Amazon, Microsoft Vie for Closer Ties to Digital Map Firm

SEATTLE (The Seattle Times/TNS) —

Amazon.com and Microsoft are said to be jostling for the cloud-storage business of a German-based digital mapping firm, as well as closer ties that could pave the way into the world of self-driving cars.

Reuters reported Friday that Amazon and Microsoft, both Seattle-area firms, want to offer computing power and data storage for rent to Here, the former Nokia real-time mapping company. The report says Amazon is considering taking a stake in the company as part of the deal — and that Microsoft is also considering “closer ties.”

Since last year, Here has been owned by BMW, Audi and Daimler. The company specializes in real-time mapping both for consumers and for what it calls the “next stage in the evolution of the car”: automobiles that will ultimately become autonomous. The firm, headquartered in Berlin, also has an office in Seattle, among other places.

Amazon declined to comment. Microsoft didn’t immediately respond to requests for comment.

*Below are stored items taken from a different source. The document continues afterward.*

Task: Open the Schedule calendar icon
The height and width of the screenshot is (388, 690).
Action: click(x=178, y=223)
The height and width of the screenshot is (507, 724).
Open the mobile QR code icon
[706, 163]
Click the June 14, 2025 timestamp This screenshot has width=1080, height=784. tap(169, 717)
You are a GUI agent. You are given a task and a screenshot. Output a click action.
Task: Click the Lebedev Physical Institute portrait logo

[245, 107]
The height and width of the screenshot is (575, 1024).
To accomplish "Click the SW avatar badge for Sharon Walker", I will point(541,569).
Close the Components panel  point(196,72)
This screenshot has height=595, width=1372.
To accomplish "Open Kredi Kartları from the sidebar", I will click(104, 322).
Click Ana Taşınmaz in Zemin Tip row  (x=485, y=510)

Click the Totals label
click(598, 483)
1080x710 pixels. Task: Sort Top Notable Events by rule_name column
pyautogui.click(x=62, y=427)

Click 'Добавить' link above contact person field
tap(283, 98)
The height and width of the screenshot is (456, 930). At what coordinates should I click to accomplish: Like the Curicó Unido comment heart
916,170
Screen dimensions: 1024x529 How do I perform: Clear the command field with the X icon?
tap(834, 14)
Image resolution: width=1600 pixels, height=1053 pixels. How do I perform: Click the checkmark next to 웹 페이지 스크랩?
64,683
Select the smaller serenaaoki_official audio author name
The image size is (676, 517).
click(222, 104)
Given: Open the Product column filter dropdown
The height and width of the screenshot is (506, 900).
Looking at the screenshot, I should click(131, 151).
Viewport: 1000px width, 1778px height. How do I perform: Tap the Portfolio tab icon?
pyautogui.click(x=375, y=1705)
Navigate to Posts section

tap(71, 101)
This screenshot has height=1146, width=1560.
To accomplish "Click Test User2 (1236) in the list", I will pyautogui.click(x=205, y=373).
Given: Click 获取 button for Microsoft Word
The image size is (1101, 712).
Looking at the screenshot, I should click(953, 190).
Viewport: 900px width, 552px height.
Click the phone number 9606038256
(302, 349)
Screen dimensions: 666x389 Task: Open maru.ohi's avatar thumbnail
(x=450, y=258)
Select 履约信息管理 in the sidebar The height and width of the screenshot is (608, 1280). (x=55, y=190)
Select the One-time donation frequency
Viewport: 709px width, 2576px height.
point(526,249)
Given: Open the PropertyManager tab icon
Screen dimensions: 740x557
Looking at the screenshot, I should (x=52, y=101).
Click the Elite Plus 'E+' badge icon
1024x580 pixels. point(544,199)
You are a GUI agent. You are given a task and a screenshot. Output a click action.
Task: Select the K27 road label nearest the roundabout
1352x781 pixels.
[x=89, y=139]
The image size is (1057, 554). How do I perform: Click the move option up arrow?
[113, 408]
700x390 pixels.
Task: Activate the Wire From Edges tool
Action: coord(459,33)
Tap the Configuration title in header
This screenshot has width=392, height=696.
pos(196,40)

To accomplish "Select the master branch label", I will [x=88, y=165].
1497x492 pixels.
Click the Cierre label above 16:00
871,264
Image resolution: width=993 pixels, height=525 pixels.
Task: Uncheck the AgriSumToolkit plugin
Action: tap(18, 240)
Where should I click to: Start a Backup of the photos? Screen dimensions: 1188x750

Christopher Lawton, a spokesman for Here, declined to comment on the Reuters report, but wrote in an email that “our shareholders have stressed since the acquisition in early December that they are open to additional investors from all industries.”

Lawton said that Here is currently a customer of Amazon Web Services, Amazon’s cloud computing division.

The report underscores both the heating competition between the two tech giants in the exploding cloud computing business and their ambitions to stake out emerging fields in technology.

Both companies have set their sights in the automobile sector before. Microsoft helped Ford develop Sync, an infotainment system installed in millions of vehicles. More recently, Ford said it’s working on ways to connect Sync with Alexa, the voice-powered artificial intelligence assistant developed by Amazon.

On Thursday, BMW said it would use Microsoft’s Azure cloud-computing network to power a new app for car owners. The German automaker also uses Amazon’s services.

Analysts with Morgan Stanley said that while Amazon might simply want to lock in Here as a customer by taking a stake in that company, it could also be looking for mapping data it needs as it builds out an in-house delivery fleet.

Longer term, the analysts say, the mapping technology could be “critical”, as Amazon deploys self-driving trucks and drones.

The move, the analysts say, is also part of the revolution brewing in the automobile industry, one of the latest to be disrupted by mobile internet connectivity and cloud computing.

One day, the Morgan Stanley analysts wrote, the car fleet could morph from an ecosystem in which people pay for expensive vehicles that sit idle most of the day into a new world in which cars are self-driven and available on demand. And Amazon could become a big user of that self-driving transportation capacity.